Session X - Upper Extremity
Treatment of High-Energy Supracondylar/Intercondylar Fractures of the Distal Humerus
Lisa K. Cannada, MD, Mary B. Zadnik, OTR/L; Walter Andrew Eglseder, MD; University of Maryland Medical Center, R Adams Cowley Shock Trauma Center, Baltimore, Maryland, USA
Purpose: High-energy intraarticular fractures of the distal humerus seen at major trauma centers are often open, and the patients may have multiple injuries. The literature does not specifically address the long-term outcomes of the surgical decision-making protocol. Our technique involves the use of a staged capsulectomy, no routine transposition of the ulnar nerve, and olecranon osteotomy fixation with a 6.5 partially threaded cancellous screw and tension band wiring. The purpose of this study was to review the results of our protocol to provide trauma surgeons with guidelines to assist in the surgical decision making and treatment of these complex injuries to provide for an optimal functional outcome.
Methods: After obtaining IRB approval, the Trauma Registry was used to identify our study population. Between 1997 and 2001, 70 patients with 71 fractures were treated. There were 41 men and 29 women with an average age of 42 years (range, 16 to 85). Fifty-five percent of fractures were open (grade I, 6; II,19; IIIA, 9; IIIB, 5). Twenty-two patients had isolated injuries, and 25 (36%) had ipsilateral associated upper extremity trauma. Sixty-nine percent of patients had associated injuries, including 15 closed head injuries. The mechanism of injury was a motor vehicle accident (28), a fall >from a height (17), a pedestrian struck by an auto (8), a gun shot wound (5), industrial (4), and miscellaneous (8). According to the OTA classification, there were 28 13C-2 and 43 13C-3 fractures. The majority of operations were performed by a single surgeon through a posterior, triceps-sparing approach. The ulnar nerve was meticulously dissected and mobilized with the avoidance of traction or devascularization. Fracture fixation was with a combination of pelvic reconstruction plates or LCDC plates or both in addition to supplemental screw and K-wire fixation. Capsulectomy was completed in those patients with significant limitations (less than 60° of flexion/extension arc) of motion after an average of 10 months of follow-up.
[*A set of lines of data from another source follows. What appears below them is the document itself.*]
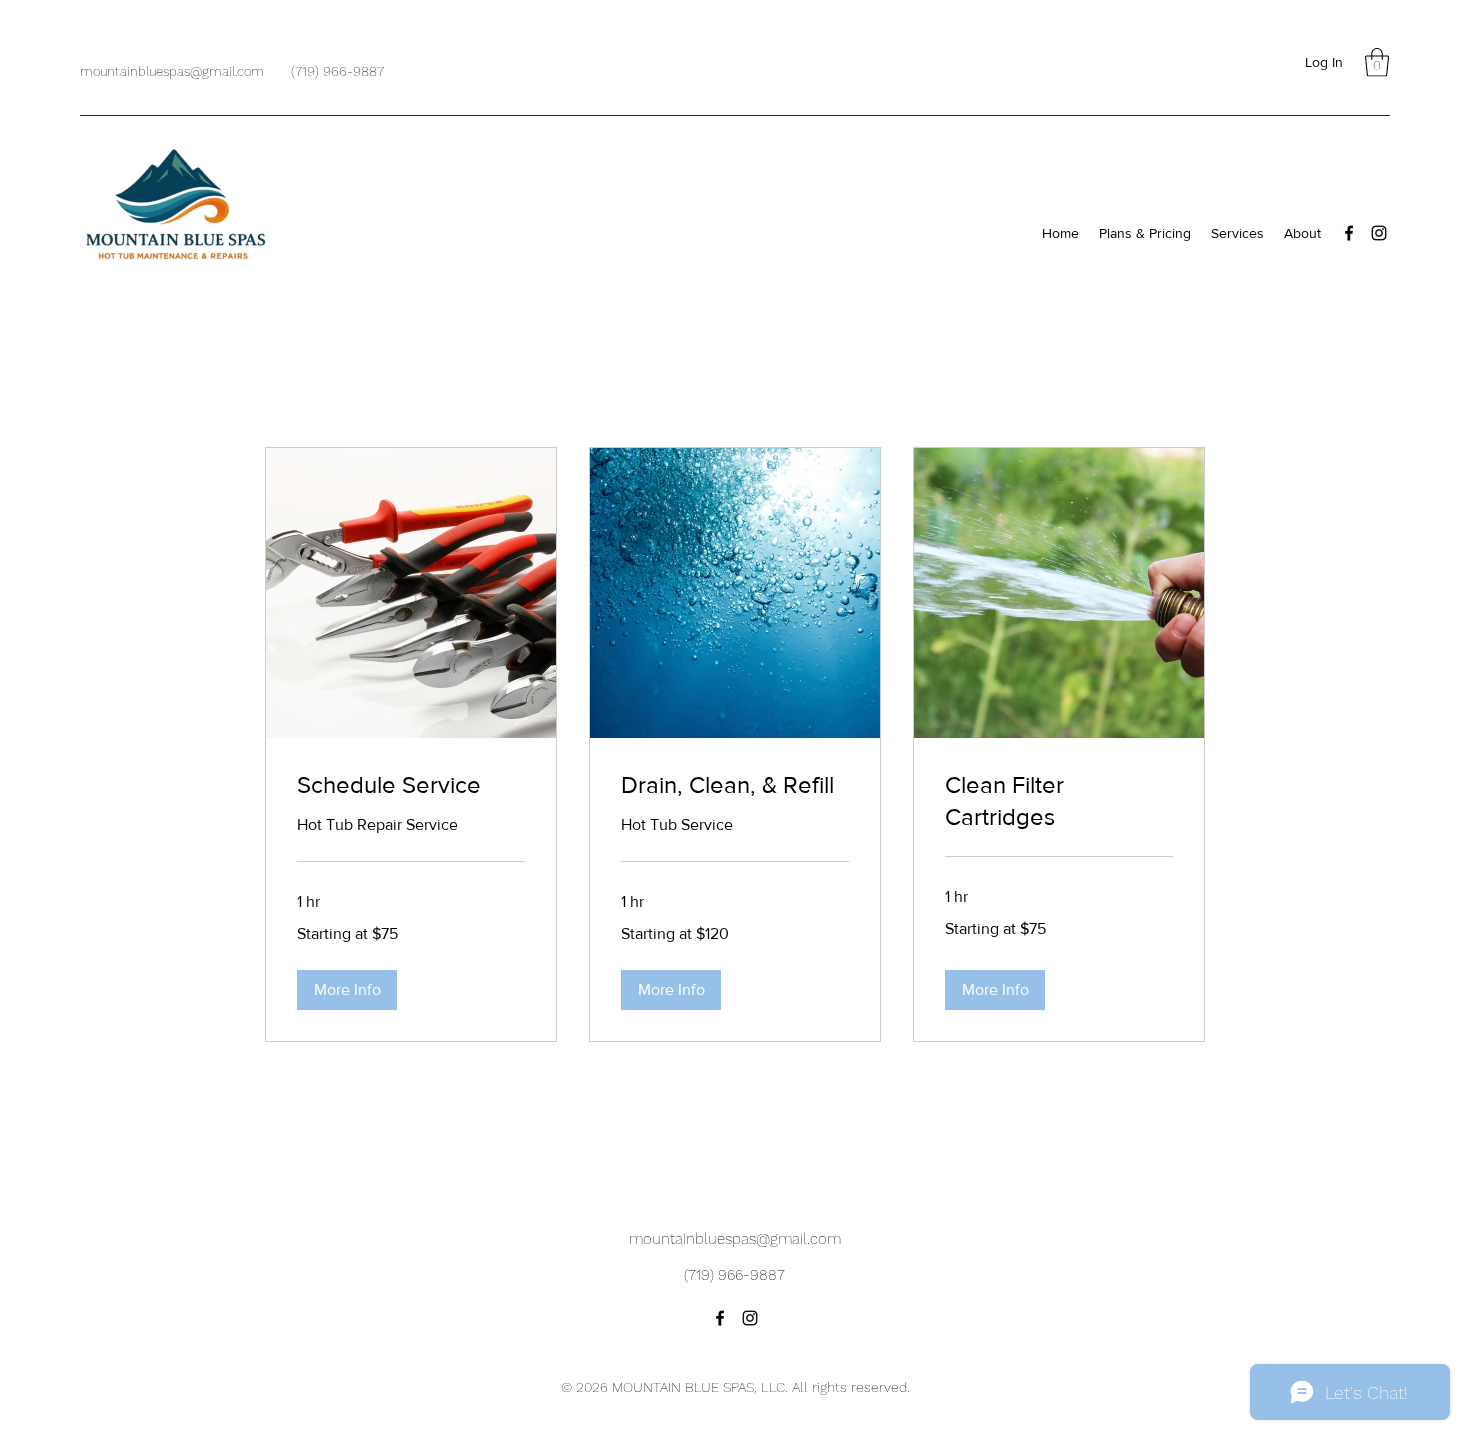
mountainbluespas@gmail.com (172, 71)
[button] (1377, 62)
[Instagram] (1379, 233)
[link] (411, 785)
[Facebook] (1349, 233)
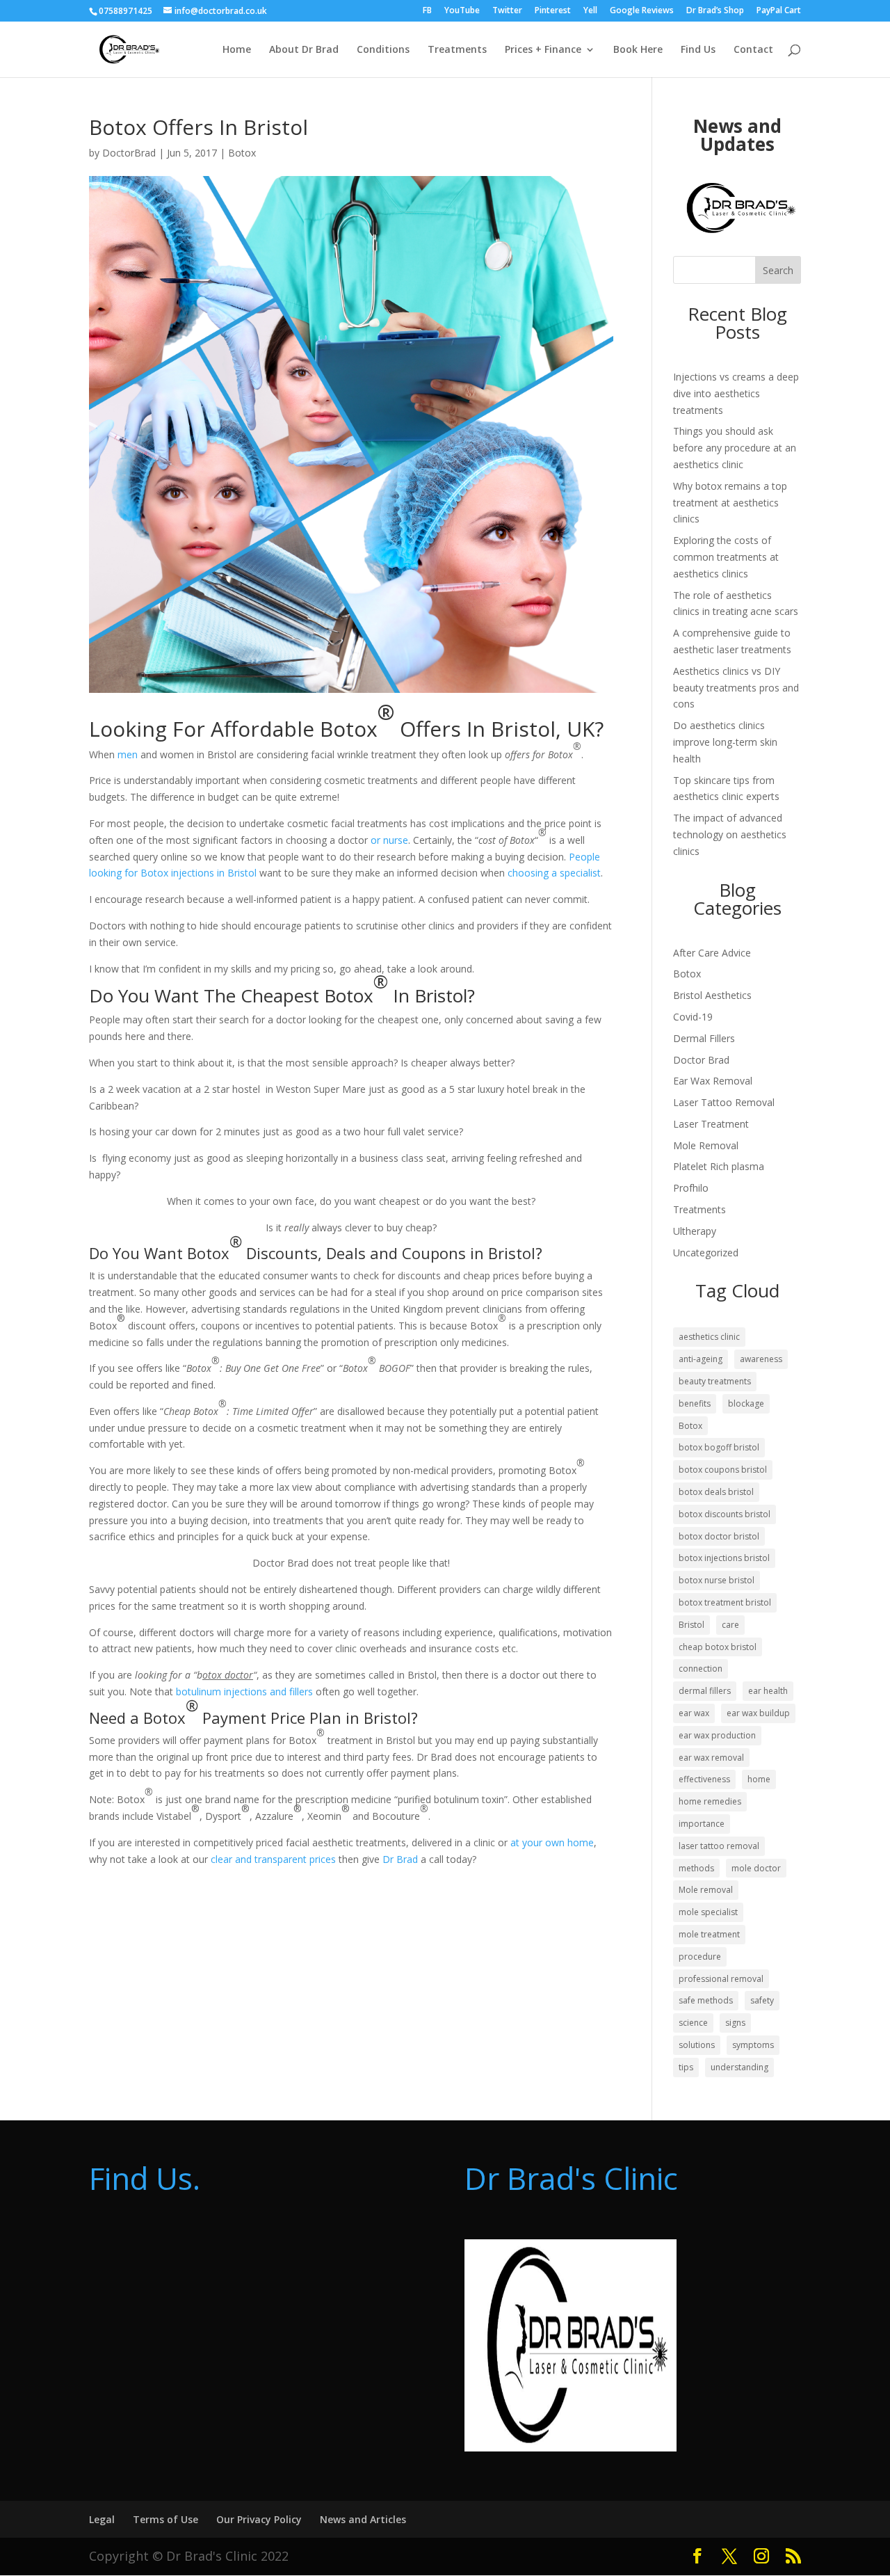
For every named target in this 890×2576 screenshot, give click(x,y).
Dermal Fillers (704, 1038)
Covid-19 (693, 1016)
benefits (695, 1403)
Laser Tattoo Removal (724, 1102)
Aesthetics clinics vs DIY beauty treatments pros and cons (736, 687)
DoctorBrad (129, 152)
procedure (700, 1956)
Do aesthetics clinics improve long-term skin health (725, 742)
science (693, 2023)
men (128, 754)
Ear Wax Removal (712, 1080)
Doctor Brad (701, 1059)
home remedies (710, 1801)
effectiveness (704, 1779)
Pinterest (553, 11)
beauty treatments (715, 1381)
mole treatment (709, 1934)
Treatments (457, 50)
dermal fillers (705, 1691)
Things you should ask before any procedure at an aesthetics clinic (734, 447)
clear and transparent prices (275, 1859)
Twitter (507, 11)
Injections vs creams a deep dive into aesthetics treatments (736, 393)
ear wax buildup (758, 1713)
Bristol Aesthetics (712, 995)
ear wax (694, 1713)
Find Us (698, 50)
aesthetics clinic (709, 1337)
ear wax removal (711, 1757)
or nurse (389, 840)
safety (762, 2000)
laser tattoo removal (719, 1846)
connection (700, 1668)
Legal (102, 2519)
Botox (242, 152)
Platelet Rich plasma (718, 1166)
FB (427, 11)
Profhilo (691, 1187)
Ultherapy (694, 1231)
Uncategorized (705, 1252)
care (730, 1625)
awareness (761, 1359)
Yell (590, 11)
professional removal (721, 1979)
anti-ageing (700, 1359)
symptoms (753, 2045)
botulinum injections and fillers (244, 1691)
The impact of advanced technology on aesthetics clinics (729, 834)
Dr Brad (400, 1859)
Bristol (691, 1625)
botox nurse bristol (716, 1580)
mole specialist (708, 1912)
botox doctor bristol (719, 1536)
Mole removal (706, 1890)
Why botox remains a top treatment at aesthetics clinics (730, 502)
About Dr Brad (304, 50)
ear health (768, 1691)
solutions (697, 2045)
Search (778, 270)
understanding (739, 2067)
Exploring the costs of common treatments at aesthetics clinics (726, 557)
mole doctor (756, 1868)
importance (702, 1824)
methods (696, 1868)
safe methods (706, 2000)
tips (686, 2067)
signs (735, 2023)
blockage (746, 1403)
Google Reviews (642, 11)
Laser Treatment (711, 1123)
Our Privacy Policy (259, 2519)
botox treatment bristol (725, 1602)
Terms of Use (165, 2519)
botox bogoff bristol (719, 1447)
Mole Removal (705, 1145)
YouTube (462, 11)
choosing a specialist (554, 872)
Clinical follow-up consisted of a physical examination, radiographs, and completion of the DASH.
Results: Sixteen patients were lost to follow-up. The average follow-up was 14 months (range, 3 to 67). Complications included five nonunions of the humerus, three nonunions of the olecranon, four ulnar nerve neurolyses, four superficial and three deep infections. Adapted Cassebaum ratings of results were 70% good to excellent, 20% fair, and 10% poor. Patients with isolated fractures had 81% good-to-excellent results; those who had polytrauma had 65% good-to-excellent results. Seventeen patients (25%) had capsulectomies, and 14 of them had good-to-excellent results, 2 had a fair result, and 1 was lost to follow-up. With use of our olecranon osteotomy fixation technique, there was only a 4% nonunion rate and two reports of painful hardware. Five patients had ulnar nerve symptoms at follow-up. The overall DASH score was 72.
Discussion: Supracondylar/intercondylar fractures of the distal humerus are among the most challenging fractures for the orthopaedic surgeon to treat. Our study population involved high-energy fractures; 55% of these were open injuries and 69% of patients had polytrauma. With these patients, operative stabilization can be of significant value in their care. However, early mobilization and rehabilitation may be difficult. The majority of capsulectomies were performed in this population, with 82% having a good-to-excellent result. We found only five patients (7%) with ulnar nerve symptoms at follow-up; therefore, we do not recommend routine transposition. Use of the long intramedullary screw for olecranon osteotomy fixation appears to minimize the risk of complications after osteotomy. In the largest series to date, our results demonstrate that our approach to the OTA C2 and C3 fractures of the distal humerus should help with the surgical decision-making and treatment of these fractures to provide for optimal functional outcome.